Alles zum Wohle des Kindes! Und doch entfacht Panagiota Petridou regelmäßig erhitzte Debatten. Die Moderatorin, die im Frühjahr 2022 Mutter wurde, nährt ihren vierjährigen Nachwuchs weiterhin an der Brust. Diesen für zahlreiche Leute befremdlichen Umstand verteidigt sie energisch als ihren eigenen, korrekten Weg.

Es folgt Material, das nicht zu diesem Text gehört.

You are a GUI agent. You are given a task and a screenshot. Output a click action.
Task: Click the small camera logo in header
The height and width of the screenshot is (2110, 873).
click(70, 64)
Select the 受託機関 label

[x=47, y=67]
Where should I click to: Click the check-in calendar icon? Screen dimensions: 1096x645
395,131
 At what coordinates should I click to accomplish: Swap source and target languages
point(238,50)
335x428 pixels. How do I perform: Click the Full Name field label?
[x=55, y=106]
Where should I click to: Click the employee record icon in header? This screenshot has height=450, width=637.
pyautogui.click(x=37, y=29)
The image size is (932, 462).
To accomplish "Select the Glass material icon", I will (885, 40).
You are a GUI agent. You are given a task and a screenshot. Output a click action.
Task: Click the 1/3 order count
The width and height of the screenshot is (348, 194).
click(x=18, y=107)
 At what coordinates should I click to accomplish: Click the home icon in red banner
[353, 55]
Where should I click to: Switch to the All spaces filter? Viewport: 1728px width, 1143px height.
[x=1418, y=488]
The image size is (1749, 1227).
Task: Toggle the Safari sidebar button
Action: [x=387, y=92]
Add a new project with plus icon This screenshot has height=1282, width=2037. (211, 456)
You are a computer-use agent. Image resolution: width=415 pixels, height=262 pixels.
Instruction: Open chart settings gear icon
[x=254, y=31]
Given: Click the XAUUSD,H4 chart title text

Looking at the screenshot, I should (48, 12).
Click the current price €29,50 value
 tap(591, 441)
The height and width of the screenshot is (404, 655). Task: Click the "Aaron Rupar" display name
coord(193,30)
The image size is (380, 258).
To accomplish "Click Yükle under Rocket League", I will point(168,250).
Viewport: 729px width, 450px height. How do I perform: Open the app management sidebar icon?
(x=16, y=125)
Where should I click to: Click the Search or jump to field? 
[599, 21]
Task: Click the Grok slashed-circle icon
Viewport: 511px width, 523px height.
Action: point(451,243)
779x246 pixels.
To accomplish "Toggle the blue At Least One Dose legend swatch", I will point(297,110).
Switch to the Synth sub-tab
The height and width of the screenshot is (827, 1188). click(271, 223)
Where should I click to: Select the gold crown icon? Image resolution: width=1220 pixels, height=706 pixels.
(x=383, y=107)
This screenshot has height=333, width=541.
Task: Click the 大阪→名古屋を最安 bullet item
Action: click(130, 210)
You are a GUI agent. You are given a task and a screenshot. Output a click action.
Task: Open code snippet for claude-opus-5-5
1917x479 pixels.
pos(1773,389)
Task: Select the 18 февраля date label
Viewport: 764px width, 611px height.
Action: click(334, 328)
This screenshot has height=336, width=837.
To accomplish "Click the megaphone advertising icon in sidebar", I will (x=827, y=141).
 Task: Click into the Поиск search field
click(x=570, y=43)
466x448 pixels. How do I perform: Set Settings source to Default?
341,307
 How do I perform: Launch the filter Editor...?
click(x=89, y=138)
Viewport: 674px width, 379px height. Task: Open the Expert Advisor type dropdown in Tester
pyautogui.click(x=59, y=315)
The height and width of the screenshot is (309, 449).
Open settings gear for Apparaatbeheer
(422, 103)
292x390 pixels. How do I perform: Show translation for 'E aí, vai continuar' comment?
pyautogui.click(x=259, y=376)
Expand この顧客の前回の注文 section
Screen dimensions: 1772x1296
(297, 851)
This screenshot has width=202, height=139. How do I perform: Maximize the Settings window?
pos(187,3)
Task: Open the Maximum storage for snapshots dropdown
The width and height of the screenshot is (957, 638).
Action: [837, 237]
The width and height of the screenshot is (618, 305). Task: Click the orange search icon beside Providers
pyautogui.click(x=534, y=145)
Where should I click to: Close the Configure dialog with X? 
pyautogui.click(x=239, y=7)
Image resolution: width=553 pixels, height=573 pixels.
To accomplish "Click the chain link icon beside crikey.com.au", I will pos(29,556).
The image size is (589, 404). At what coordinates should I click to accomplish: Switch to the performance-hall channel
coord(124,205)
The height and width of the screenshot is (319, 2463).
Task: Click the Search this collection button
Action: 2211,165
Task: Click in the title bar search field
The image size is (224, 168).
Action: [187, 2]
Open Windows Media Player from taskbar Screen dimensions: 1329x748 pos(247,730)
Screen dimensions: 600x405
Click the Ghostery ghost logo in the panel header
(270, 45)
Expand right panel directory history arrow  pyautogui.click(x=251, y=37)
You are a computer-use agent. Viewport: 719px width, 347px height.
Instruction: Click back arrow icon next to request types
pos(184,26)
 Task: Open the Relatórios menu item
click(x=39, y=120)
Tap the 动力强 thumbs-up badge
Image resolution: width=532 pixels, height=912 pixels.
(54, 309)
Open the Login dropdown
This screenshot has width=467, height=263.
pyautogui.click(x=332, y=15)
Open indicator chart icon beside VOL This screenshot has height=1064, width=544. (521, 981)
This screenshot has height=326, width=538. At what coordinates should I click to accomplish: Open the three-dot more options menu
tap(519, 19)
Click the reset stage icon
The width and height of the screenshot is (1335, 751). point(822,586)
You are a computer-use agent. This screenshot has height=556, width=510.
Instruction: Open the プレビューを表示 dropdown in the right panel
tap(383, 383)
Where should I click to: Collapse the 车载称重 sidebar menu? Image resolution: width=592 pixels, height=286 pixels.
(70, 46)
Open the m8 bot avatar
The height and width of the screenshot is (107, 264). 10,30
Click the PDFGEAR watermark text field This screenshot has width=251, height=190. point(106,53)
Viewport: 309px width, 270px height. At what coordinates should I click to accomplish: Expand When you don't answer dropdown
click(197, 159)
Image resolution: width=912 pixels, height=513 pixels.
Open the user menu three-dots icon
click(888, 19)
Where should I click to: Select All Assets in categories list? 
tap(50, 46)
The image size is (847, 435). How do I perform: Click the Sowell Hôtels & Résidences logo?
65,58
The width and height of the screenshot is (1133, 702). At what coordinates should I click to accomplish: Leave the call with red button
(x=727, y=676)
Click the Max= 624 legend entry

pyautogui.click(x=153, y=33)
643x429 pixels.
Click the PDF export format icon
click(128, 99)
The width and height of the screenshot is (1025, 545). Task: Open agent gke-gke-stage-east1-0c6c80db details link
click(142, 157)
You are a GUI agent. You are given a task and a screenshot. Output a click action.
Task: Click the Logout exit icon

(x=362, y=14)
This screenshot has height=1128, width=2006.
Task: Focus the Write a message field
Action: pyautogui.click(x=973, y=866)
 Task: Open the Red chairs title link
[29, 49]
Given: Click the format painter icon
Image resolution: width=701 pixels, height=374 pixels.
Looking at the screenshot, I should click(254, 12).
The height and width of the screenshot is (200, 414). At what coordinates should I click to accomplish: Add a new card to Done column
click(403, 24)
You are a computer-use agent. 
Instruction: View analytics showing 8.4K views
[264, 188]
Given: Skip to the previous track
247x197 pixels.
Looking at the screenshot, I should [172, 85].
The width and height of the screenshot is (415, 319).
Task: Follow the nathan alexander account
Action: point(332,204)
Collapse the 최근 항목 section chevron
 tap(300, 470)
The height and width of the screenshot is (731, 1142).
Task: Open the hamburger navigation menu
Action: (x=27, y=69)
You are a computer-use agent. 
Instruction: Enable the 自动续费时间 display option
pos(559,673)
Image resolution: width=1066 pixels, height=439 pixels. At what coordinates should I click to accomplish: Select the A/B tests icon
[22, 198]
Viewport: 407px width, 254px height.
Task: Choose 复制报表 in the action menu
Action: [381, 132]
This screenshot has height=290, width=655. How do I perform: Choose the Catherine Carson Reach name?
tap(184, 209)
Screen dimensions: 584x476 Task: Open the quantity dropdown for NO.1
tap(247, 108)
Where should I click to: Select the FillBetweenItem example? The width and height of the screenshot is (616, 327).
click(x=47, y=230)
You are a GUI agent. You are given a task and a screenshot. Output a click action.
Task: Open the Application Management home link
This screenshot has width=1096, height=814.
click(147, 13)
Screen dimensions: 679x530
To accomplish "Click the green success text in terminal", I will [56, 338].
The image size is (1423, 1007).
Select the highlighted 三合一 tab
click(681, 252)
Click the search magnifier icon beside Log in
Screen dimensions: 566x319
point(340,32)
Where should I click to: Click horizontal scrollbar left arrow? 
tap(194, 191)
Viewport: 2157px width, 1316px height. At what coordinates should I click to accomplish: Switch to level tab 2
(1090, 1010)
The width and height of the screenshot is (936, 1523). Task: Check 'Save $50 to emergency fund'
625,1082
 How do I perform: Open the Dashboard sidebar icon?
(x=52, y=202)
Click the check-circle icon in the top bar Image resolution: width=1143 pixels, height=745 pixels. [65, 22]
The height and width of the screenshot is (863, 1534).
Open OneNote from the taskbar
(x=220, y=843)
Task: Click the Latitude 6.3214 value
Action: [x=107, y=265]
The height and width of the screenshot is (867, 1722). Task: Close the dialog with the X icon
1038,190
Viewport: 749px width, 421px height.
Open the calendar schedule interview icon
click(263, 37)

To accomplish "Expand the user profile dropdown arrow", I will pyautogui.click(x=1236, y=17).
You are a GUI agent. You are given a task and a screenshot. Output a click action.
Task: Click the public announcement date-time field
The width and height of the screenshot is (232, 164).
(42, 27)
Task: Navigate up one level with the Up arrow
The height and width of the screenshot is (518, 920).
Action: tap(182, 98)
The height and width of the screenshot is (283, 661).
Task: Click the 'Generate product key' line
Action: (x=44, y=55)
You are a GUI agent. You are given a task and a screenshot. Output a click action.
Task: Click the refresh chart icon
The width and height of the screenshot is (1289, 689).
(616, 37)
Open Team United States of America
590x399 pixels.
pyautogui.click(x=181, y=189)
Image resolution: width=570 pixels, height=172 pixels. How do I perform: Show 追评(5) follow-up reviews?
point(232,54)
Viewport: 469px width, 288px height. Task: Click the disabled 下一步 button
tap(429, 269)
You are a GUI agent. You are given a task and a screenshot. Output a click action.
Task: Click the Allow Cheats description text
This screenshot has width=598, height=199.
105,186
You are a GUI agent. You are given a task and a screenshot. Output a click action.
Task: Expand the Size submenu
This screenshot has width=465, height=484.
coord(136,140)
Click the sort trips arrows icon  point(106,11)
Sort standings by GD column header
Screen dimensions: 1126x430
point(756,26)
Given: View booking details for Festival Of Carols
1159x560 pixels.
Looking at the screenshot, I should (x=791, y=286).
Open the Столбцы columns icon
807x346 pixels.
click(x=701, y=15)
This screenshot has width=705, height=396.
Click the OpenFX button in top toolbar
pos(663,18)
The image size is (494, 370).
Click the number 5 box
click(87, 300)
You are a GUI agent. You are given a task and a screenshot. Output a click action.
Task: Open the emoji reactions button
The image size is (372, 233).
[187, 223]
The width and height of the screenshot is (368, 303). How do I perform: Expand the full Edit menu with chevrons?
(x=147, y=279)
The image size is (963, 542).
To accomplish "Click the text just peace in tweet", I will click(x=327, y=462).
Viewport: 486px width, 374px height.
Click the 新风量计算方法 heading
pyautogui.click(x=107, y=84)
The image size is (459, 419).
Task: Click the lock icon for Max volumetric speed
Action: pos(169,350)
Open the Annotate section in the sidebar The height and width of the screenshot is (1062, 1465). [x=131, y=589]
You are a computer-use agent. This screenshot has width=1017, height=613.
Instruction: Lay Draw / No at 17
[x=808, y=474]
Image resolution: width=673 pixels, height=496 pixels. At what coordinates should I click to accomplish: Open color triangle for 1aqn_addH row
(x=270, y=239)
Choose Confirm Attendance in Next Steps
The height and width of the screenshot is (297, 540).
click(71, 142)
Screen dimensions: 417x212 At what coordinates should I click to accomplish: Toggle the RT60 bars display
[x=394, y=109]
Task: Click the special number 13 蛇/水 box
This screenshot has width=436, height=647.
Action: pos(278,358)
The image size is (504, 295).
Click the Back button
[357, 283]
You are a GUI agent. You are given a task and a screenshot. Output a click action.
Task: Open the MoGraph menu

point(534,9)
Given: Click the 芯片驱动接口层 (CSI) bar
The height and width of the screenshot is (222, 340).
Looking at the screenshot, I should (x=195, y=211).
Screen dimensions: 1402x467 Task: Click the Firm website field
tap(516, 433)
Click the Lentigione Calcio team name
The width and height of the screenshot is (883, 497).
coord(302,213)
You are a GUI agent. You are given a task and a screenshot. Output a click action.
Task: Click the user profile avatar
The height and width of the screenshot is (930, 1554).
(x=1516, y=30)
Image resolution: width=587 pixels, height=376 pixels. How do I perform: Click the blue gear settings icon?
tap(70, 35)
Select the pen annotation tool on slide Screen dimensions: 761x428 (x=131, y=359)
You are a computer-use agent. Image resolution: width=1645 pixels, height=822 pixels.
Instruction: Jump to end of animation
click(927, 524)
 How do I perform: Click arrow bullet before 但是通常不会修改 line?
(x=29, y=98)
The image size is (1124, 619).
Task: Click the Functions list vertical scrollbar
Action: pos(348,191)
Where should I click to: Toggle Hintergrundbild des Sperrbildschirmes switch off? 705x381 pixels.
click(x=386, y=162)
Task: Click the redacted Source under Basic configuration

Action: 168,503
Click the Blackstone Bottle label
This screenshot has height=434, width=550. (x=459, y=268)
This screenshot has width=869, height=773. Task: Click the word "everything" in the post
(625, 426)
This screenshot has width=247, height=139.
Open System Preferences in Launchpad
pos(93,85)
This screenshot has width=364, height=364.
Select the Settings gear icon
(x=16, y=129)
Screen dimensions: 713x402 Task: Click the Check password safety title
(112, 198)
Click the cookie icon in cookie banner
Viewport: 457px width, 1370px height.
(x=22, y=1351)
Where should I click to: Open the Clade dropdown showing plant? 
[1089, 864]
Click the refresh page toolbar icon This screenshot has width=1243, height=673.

Gegenüber Frauke Ludowig stellte sie klar, dass das ausgedehnte Stillen keine vorsätzliche Absicht war. „Ich bin nicht da reingegangen und habe gedacht, ich werde jetzt eine langzeitstillende Mama“, so Petridou im RTL-Interview. Ihrer Meinung nach sei es im Grunde „ganz normal“, den Nachwuchs bis zum siebten Lebensjahr zu nähren, obwohl dies „in der westlichen Welt nicht so üblich“ sei.
Klare Ansage an Kritiker
Das Nähren an der Brust gehört für Petridou und ihren Nachwuchs zur täglichen Routine. Sie hebt hervor, dass ihr Kind regulär isst und trinkt, wobei auch Naschereien gestattet sind. Die Brust diene als ergänzende Möglichkeit für Zuneigung, sobald das Kind dieses Bedürfnis äußert. Ihre Position dazu ist eindeutig: „Solange das Kind das möchte, ist die Brust da.“
Dass ihr Entschluss die Gemüter spaltet und sie im täglichen Leben ständig mit Ansichten anderer konfrontiert ist, scheint die reaktionsschnelle Petridou kaum zu beeindrucken. Sie schildert eine Begebenheit in einem Getränkehandel, bei der sie sich „einfach auf einen Kasten Wasser gesetzt habe und dann den Mops rausgeholt habe und das Kind gestillt habe“. Ein Schaulustiger erlebte ihre unverblümte Reaktion hautnah. Ihre schlagfertige Entgegnung an ihn lautete: „Willst du einen Schluck Milch oder was ist?“ (red)
Dieser Inhalt wurde mit Hilfe von KI erstellt.